I came out with a way to hide the memory latency to the global memory. There are 8192 32-bit registers and 16kB shared memory in one multiprocessor. I copy the data from global memory (GB) to regs, and while the threads are working on the regs, I copy the data from GB to shared memory. After threads finish, they turn to shared memory to continue. The process will be repeated. Is this prefetching or double buffering possible for the GPU? Any suggestions? Thanks.
The GPU already hides memory latency by doing computations while waiting on memory loads. As I understand it (somebody please correct me if I’m wrong) each multiprocessor has one warp actively doing computational work at any one time, while the other warps allocated to the multiprocessor wait for memory loads. This is the reason why it is recommended in the programming guide that you have 192 threads (6 warps) active at any one time on each multiprocessor, and why increasing occupancy often reduces runtime. It also is the reason why increasing occupancy can only do so much - once all the latency has been hidden there is no necessity to add more threads to the multiprocessor.
Well, in my case, I can instantiate only 16 threads per multiprocessor if shard memory is used. This is a task level parallelization, and each task needs about 1KB data. My strategy is to copy the data onto the shared memory. Max threads per multiprocessor = 16KB/1KB = 16. There are a lot of registers that are not been utilized, and that is the motivation.
How about we copy the data from global memory to both registers and the shared memory, and switch these two “buffers”?
I am doing something similar for Chess Algorithms, to hide memory latency, I use one calculation warp, that only use registers+shared memory to communicate with the other warp that do memory prefetching and kinda write-through cache :-)
So 2 warps per MP = 64 threads => 256 registers/threads (really nice to have for complex algorithms)
32 working threads = 512 bytes shared memory allocated for each threads.
I use other technics combined to that, such as macro-threading and micro-threading:
micro-threading is the idea of dispatching a pseudo-sequential task to many threads (ie: 8 threads, 1 per pawn when examining posiiton)
macro-threading is the idea of creation for example 4 group of threads (of 8 threads in this case) in a warp, each one examining a position similar to the other (few divergences)
You end up parallelizing 90% of the work with micro-threading, processing 4 positions in parallel, w/ 256 registers per thread and 4KB shared memory per position for Global Memory IO buffering :-)
When I am reading NVIDIA programming guide again, I find in Section 5.2, they are talking about the number of threads per block.

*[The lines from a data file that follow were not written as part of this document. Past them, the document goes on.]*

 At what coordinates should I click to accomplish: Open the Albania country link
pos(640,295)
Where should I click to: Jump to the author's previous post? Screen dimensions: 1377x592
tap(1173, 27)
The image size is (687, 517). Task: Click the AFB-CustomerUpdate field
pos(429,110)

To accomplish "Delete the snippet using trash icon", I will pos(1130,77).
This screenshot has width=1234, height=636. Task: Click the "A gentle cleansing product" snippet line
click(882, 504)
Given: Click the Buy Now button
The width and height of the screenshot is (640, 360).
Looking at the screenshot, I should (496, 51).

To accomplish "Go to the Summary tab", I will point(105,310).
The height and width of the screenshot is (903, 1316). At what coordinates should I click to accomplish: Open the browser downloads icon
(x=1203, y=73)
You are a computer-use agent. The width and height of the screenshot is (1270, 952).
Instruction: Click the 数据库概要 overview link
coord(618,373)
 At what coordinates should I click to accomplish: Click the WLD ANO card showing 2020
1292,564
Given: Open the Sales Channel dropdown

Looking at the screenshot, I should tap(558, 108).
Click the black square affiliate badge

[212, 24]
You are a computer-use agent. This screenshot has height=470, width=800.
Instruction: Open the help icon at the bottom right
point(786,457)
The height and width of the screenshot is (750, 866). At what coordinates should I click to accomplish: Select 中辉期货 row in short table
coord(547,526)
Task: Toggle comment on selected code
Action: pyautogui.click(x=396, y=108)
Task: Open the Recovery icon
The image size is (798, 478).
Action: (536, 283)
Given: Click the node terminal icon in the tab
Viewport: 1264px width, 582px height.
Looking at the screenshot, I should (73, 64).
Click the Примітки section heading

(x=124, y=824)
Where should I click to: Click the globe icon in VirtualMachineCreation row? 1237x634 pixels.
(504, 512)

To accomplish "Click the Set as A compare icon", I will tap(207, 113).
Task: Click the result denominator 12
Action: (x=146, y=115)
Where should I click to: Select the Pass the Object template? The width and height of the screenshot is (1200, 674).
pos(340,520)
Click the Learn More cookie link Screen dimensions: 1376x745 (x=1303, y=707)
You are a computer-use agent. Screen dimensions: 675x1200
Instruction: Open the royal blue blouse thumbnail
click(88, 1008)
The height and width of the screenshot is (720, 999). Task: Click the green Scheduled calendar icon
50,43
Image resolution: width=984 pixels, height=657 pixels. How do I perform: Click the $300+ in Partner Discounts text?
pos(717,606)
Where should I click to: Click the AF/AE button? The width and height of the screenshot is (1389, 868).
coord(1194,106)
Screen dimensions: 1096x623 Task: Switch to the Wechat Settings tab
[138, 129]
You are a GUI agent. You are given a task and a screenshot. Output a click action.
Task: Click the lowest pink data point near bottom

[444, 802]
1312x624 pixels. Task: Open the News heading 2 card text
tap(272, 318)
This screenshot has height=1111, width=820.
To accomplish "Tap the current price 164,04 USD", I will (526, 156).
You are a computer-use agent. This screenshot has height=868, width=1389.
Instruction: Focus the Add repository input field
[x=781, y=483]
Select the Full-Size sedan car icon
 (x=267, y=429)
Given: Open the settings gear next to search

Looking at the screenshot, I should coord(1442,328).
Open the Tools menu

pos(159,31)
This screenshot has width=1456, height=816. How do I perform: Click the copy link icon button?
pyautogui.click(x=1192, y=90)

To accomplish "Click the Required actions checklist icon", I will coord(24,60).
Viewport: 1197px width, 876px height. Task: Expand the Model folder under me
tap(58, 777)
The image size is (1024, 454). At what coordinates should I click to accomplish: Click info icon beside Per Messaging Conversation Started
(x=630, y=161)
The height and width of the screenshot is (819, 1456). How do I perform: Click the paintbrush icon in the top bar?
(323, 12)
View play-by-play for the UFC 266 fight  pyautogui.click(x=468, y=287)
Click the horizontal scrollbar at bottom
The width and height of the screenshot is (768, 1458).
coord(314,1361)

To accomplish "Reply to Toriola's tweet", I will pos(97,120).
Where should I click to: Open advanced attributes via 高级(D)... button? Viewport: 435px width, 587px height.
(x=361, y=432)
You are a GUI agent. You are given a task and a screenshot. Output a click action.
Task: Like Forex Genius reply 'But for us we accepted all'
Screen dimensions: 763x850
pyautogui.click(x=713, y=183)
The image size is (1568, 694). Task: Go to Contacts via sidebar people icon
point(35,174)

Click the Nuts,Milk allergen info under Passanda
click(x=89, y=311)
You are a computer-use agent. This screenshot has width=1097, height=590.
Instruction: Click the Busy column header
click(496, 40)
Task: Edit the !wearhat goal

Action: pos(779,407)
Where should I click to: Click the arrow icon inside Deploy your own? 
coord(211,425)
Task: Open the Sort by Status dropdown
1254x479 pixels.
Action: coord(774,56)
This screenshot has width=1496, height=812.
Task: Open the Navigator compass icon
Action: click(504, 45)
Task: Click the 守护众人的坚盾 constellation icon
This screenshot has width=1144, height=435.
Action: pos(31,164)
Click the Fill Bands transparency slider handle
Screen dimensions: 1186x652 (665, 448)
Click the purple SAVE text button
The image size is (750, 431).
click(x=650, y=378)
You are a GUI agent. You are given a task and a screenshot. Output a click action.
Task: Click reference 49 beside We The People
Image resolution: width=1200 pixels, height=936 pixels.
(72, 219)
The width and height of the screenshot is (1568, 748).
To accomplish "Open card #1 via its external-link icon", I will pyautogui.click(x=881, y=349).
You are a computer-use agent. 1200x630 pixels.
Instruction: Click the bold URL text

It is suggested that 64 threads per block is the minimal and the shared memory usage should be at most half of the total amount (16KB/2=8KB) in order to have at least two blocks per multiprocessor. In this way, it allows overlap between blocks that wait and blocks that can run.
Then I split the data into finer granularity and put some of them in the global memory and some in the shared pool. Settings: 64 threads per block, 3 blocks per multiprocessor, 6 warps per multiprocessor, reg: 37, smem: 4KB, occupancy: 25%. It already offers 1.3x speedup in terms of time against my previous version.